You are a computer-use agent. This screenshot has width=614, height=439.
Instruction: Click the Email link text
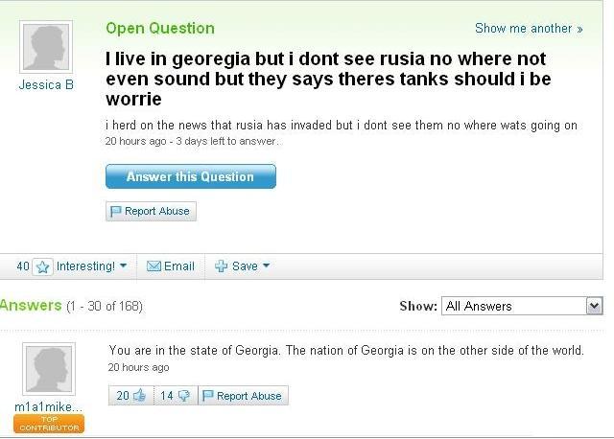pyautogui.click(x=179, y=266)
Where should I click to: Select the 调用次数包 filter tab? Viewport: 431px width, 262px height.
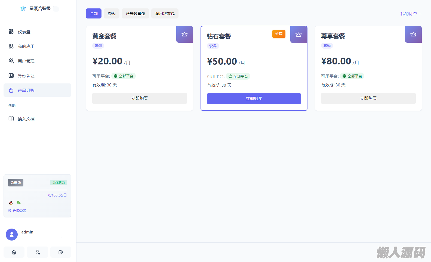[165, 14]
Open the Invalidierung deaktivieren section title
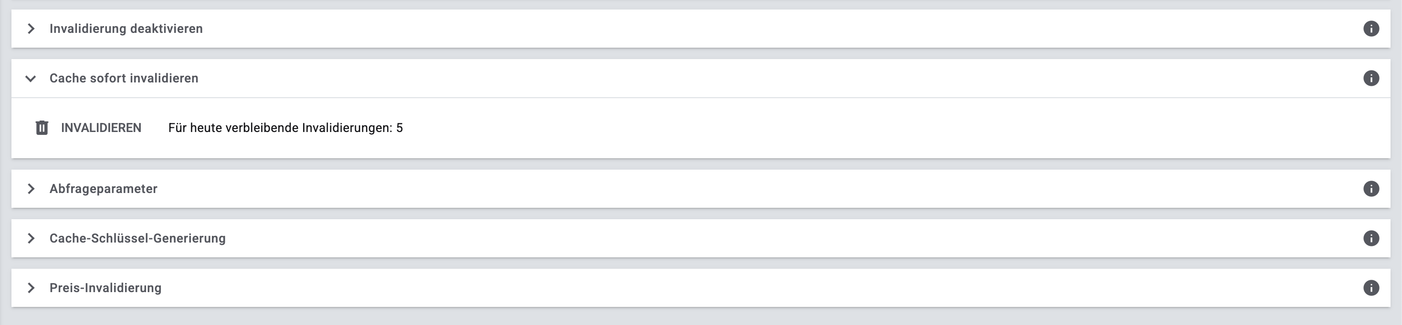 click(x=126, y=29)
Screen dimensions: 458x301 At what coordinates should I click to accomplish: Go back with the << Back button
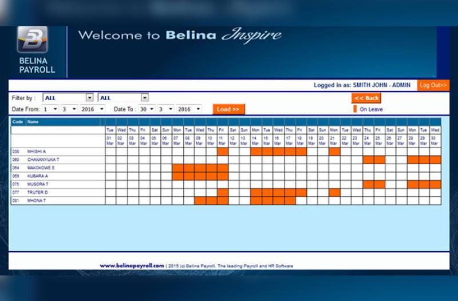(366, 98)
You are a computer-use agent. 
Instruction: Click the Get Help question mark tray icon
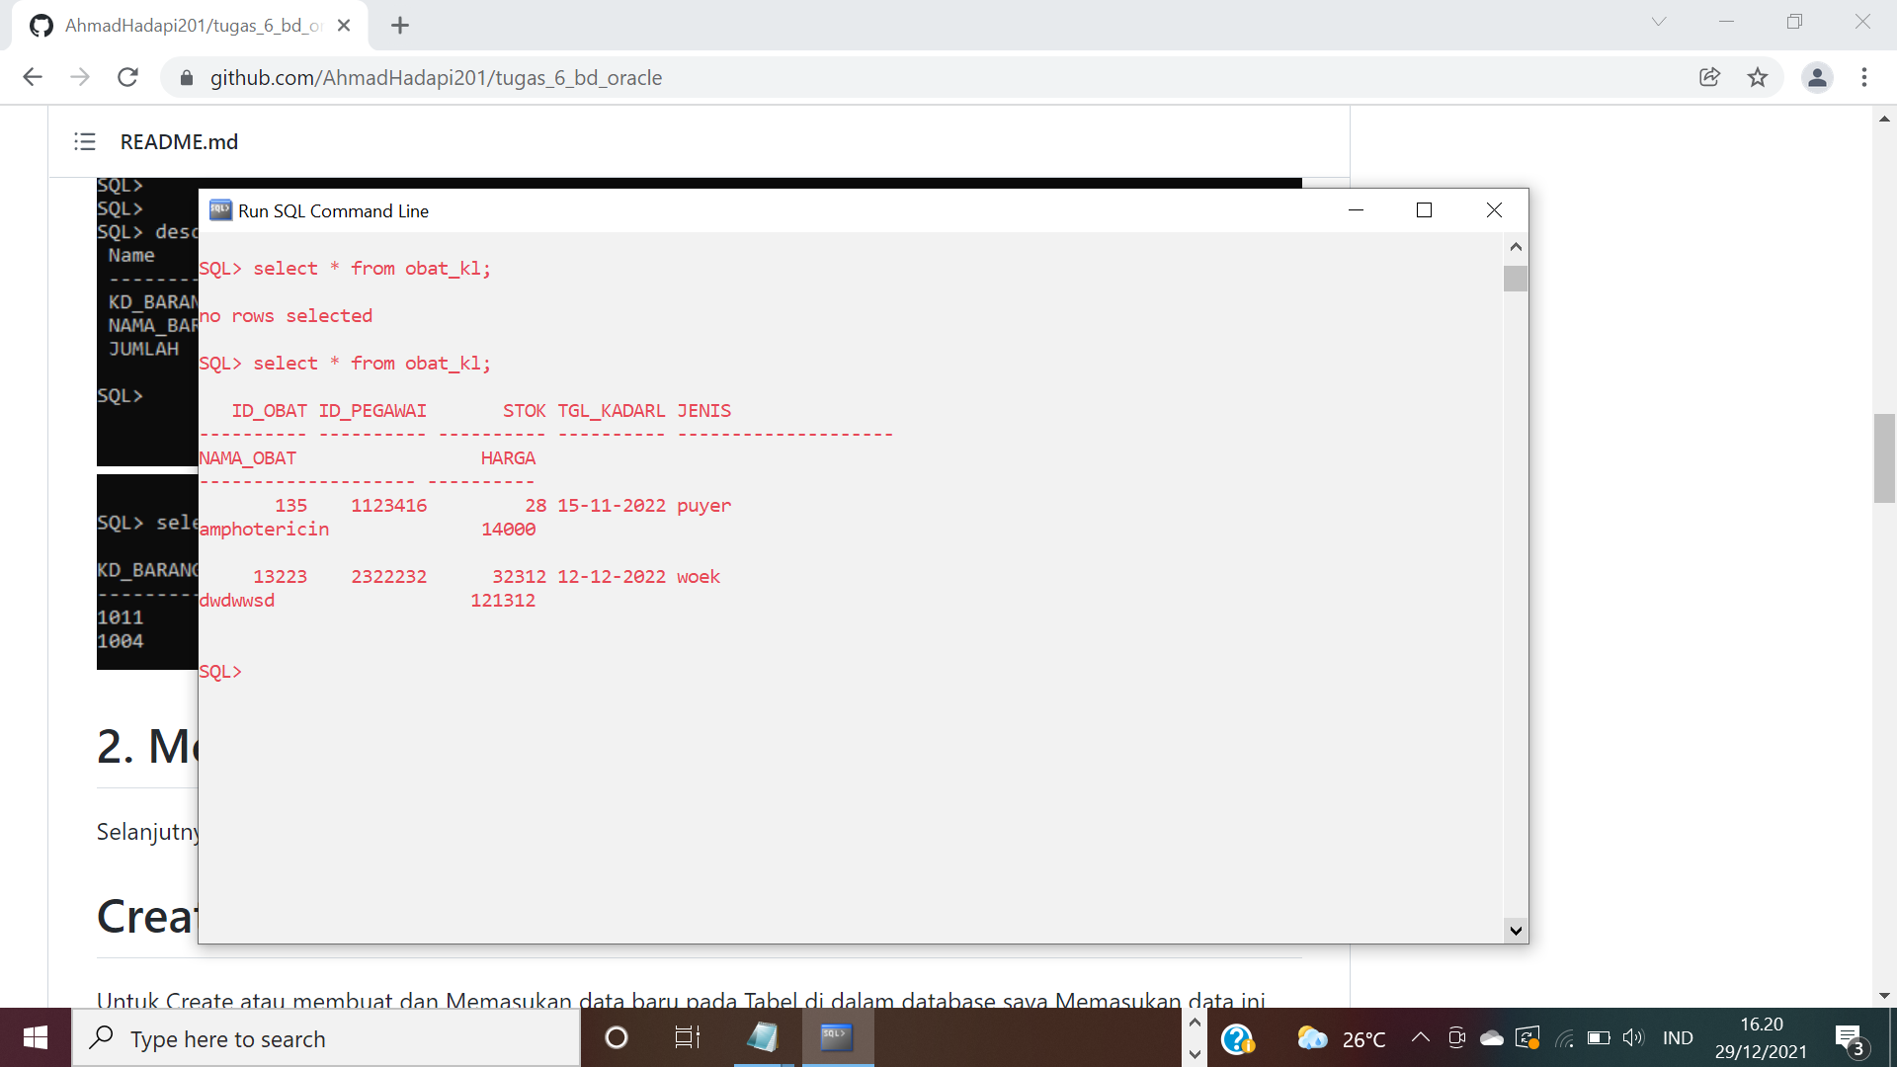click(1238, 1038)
+-------+
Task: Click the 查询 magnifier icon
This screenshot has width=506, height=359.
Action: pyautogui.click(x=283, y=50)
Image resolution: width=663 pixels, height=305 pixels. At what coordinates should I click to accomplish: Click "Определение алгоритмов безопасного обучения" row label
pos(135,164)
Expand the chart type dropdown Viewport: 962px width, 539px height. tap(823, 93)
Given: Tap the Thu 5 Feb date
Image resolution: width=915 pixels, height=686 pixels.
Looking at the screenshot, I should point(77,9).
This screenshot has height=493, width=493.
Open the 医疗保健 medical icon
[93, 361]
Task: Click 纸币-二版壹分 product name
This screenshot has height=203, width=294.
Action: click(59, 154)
+-------+
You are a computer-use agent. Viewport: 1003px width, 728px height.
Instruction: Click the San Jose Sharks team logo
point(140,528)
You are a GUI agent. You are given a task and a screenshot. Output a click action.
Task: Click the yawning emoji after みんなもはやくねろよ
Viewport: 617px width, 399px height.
+-------+
- PROBLEM REQUIREMENTS:
Find each line in the listing above that contains the word "should", and copy those lines out in full.

- SOLUTION FOR THIS PROBLEM:
Where should I click to: Select the 调用次数包 filter tab? Viewport: 431px width, 262px height.
Screen dimensions: 458x301 At what coordinates should I click to accomplish: Go back with the << Back button
Image resolution: width=663 pixels, height=305 pixels. At what coordinates should I click to accomplish: Click "Определение алгоритмов безопасного обучения" row label
Looking at the screenshot, I should point(77,9).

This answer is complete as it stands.